Introducing more open access could also break into the clockface timetables that have been grasped by railway companies in recent years and which are likely to continue to be pushed. However, it might well be worth terminating a few XC services at York or Newcastle to allow one of Alliance’s fast London-Edinburgh trains to run. But how do you decide?!
This is a matter of weighing one set of passenger benefits against another. Speed is valued, but railway operators seem to favour clockface, perhaps for their operational ease - although given the increase in advance purchase tickets, the concept is becoming less relevant for passengers because these tickets tie their holders to specific trains.
That increase is striking. According to the Rail Delivery Group, there was a 9.6% increase in ‘AP’ tickets in 2014, rising from 55.8 million journeys in 2013 to 61.1 million in 2014. Revenue has risen from £0.1bn in 2002 to £1.1bn in 2012. What’s less clear is the extent to which operators have discounted tickets to fill clockface trains running at times when they might not be commercially viable. In other words, using a path because it’s there, rather than because it’s needed.
That would suggest that if other services bring a more commercial prospect, then they should take priority, even at the expense of another operator’s clockface service. Perhaps the fast nine-coach London-Edinburgh filled with those transferring from air generates more revenue than a four-coach service filled with £10 fares. Clearly that example is extremely simplified and exaggerated, but it serves to make a concentrated point.

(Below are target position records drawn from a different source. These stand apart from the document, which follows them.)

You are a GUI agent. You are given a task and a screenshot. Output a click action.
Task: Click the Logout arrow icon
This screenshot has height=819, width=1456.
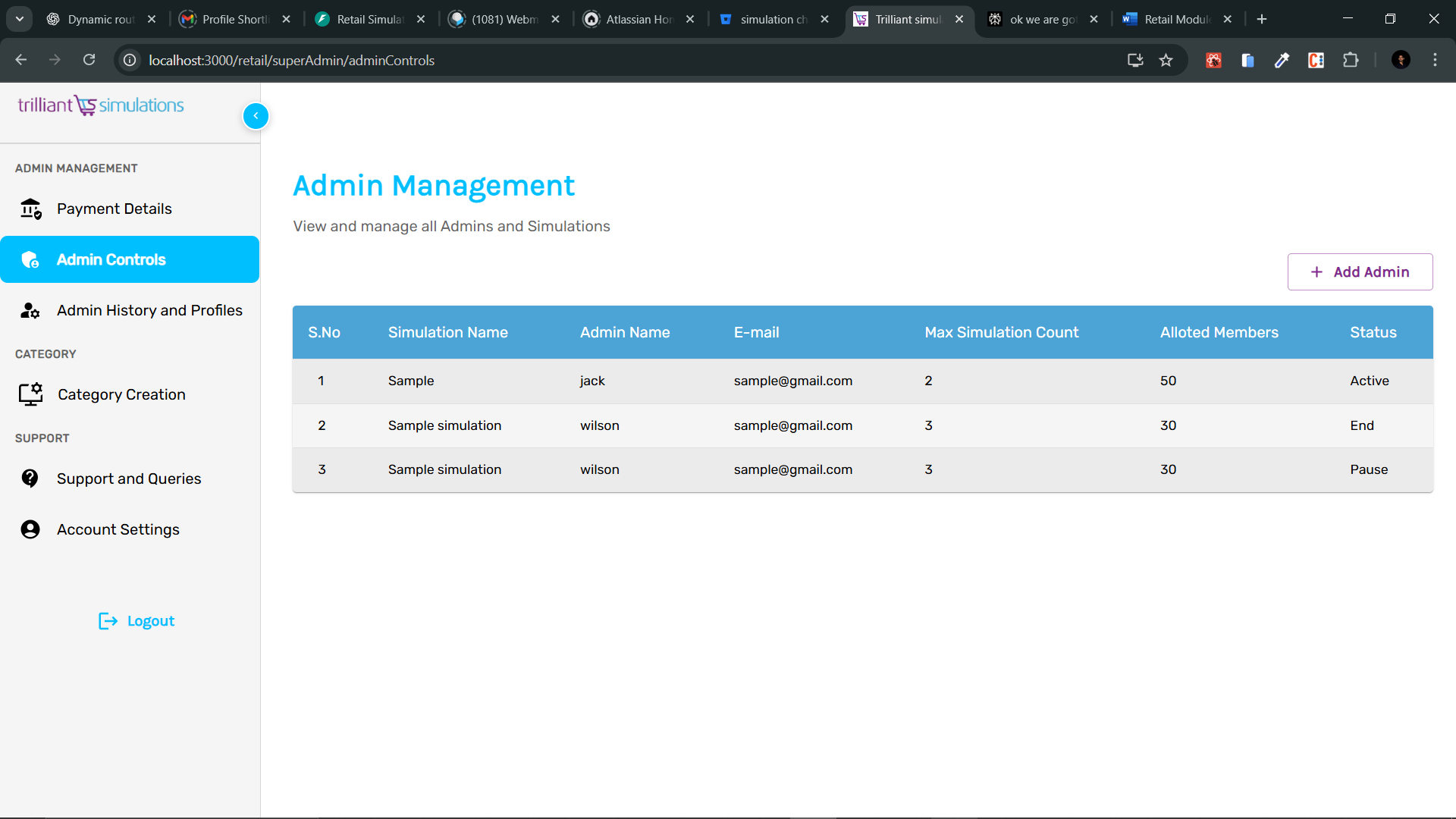pyautogui.click(x=108, y=621)
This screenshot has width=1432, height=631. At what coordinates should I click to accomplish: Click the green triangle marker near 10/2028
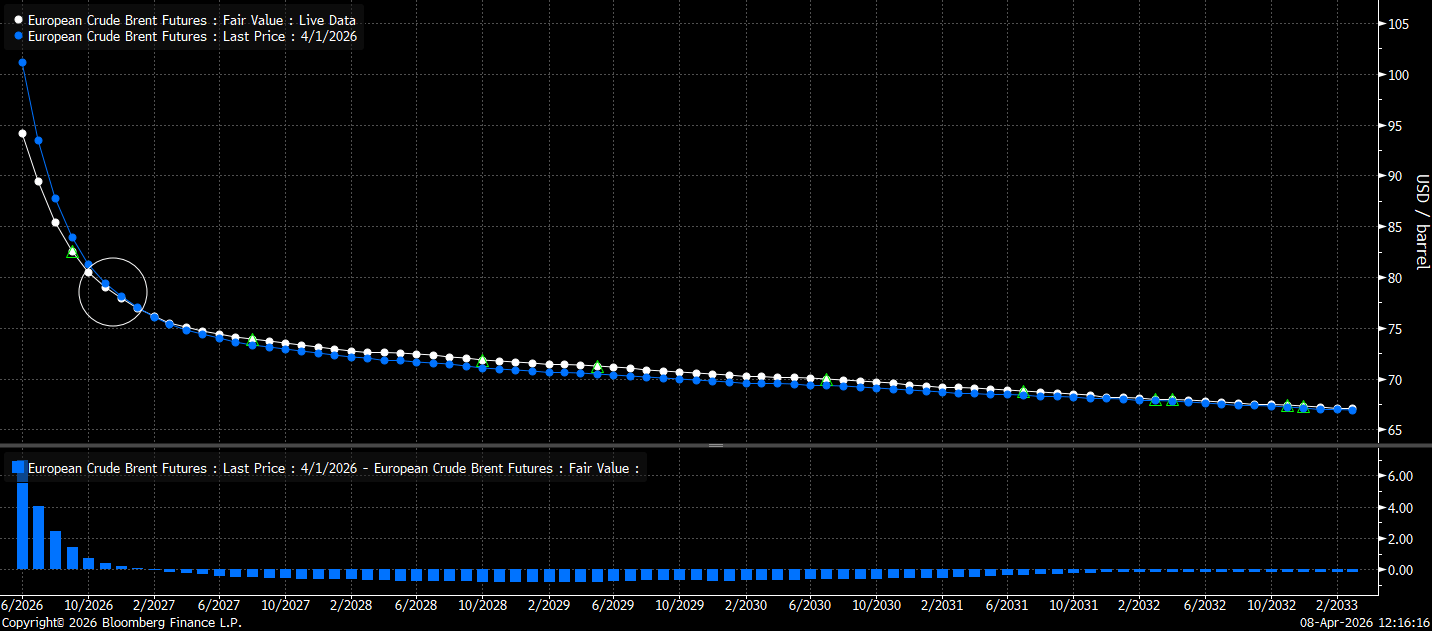482,360
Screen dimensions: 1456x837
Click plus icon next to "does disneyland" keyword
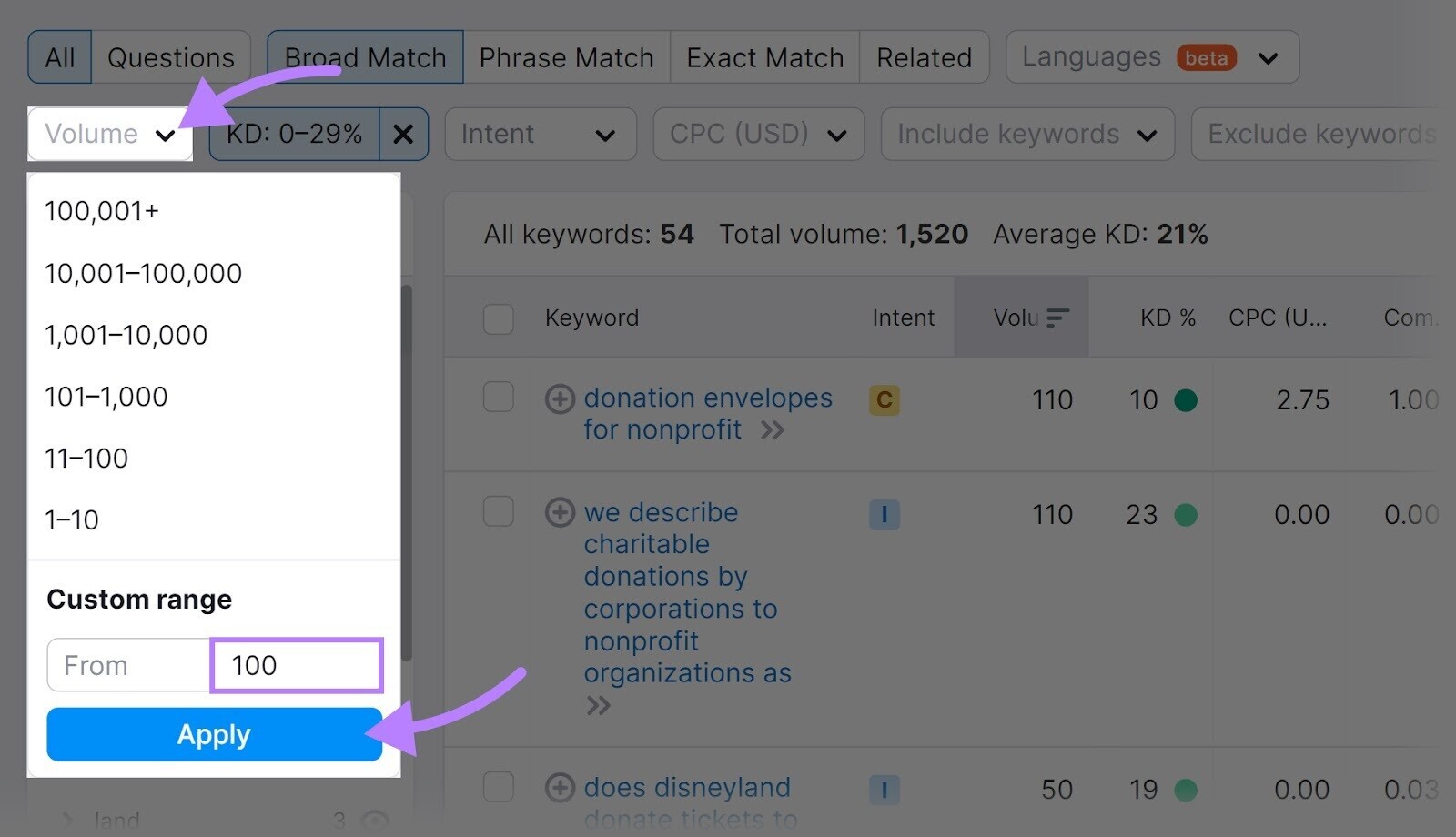(560, 788)
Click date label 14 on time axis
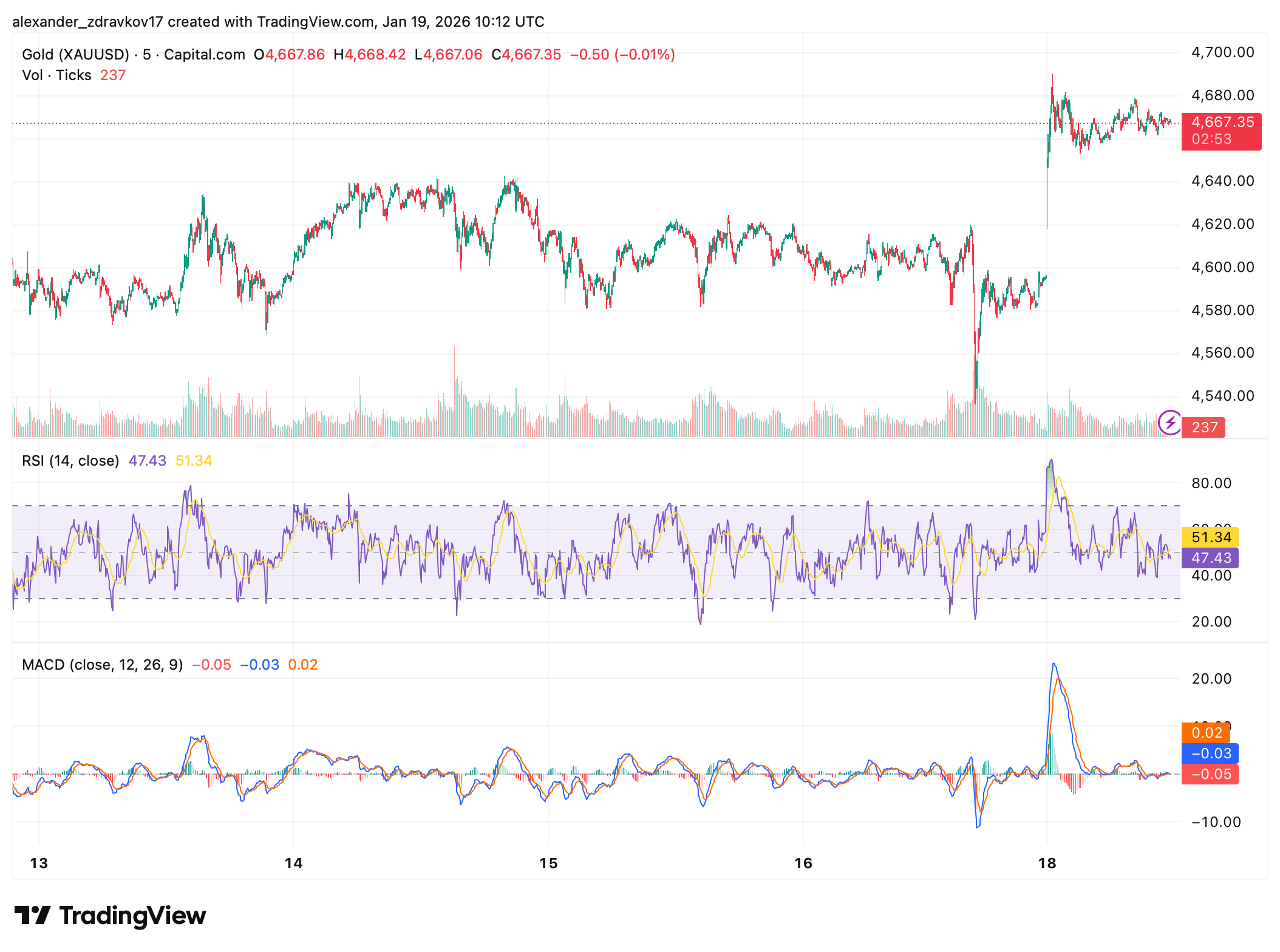Image resolution: width=1280 pixels, height=952 pixels. (x=293, y=863)
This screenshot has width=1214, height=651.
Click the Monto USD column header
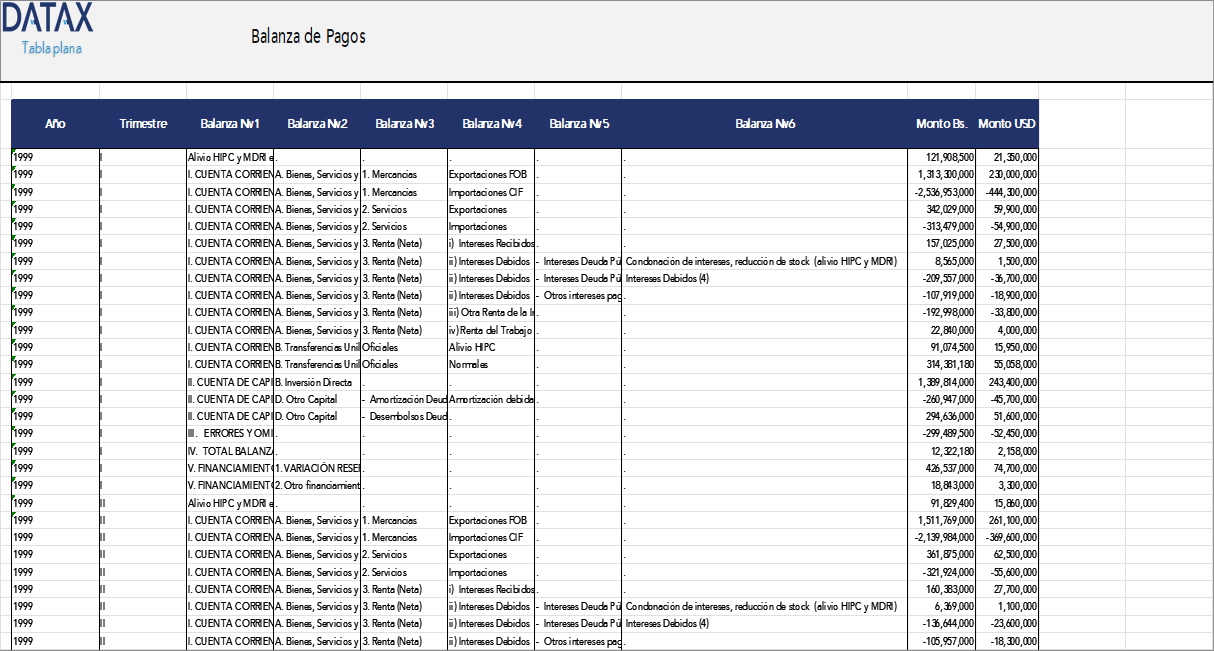[1007, 124]
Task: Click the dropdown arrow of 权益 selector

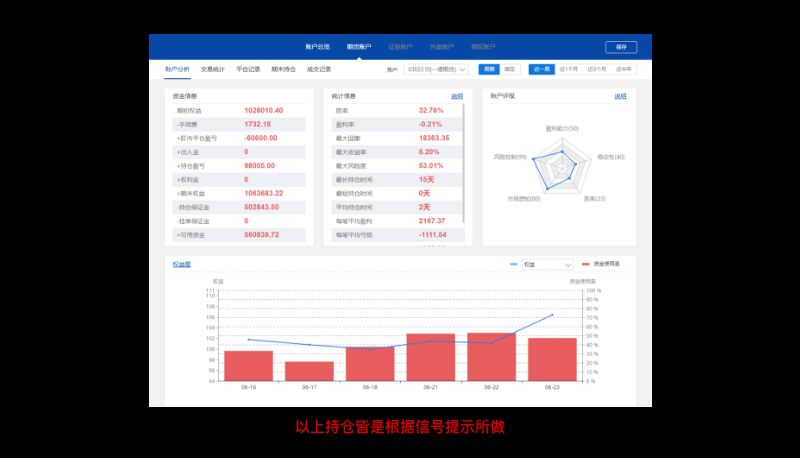Action: tap(568, 265)
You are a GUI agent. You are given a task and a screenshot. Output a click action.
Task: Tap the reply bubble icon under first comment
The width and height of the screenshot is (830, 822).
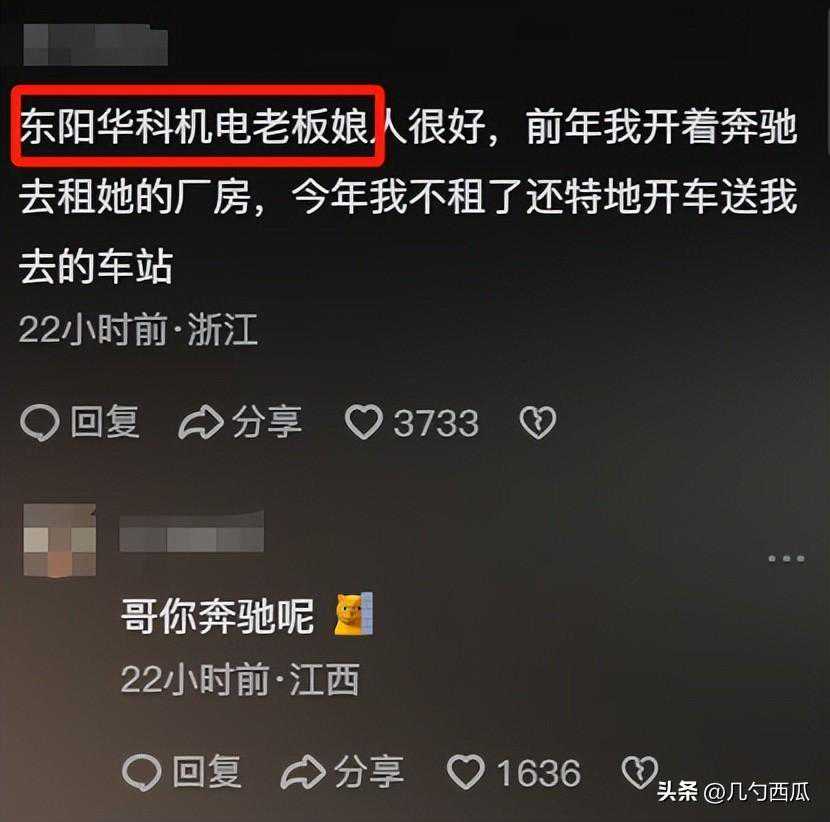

It also serves to show the degree of second-guessing that goes on in a railway that is neither public nor private. The private operator will make its plans based on revenue predictions to justify whether or not to run trains, but Britain now has a system whereby the ORR has to decide between competing plans from commercial operators and from those running the service the Government wants and thinks it has paid for. ORR referees a railway game, while the real competition comes from cars, coaches and planes.
Clockface timetables are a dated concept in an age of better access to information, particularly via mobile phones. It’s easier now just to check when the next train to your station runs and then catch it, rather than remembering that they run at twenty to and twenty past each hour. The concept of clockface is being implemented just as it becomes obsolete from a passenger perspective.
That said, the concept remains useful for railway companies, particularly as lines become more congested. Their predictable nature is easier to work with and they work well with ‘flighting’ (the concept of setting trains off a few minutes apart depending on stopping pattern - the train with the most stops being last in the flight).
In maximising capacity, timetables drag trains down towards the speed of the slowest, because that’s how you accommodate more services. It works against the fast train that tempts passengers away from aeroplanes and thus grows the rail market, because that fast train absorbs so much route capacity.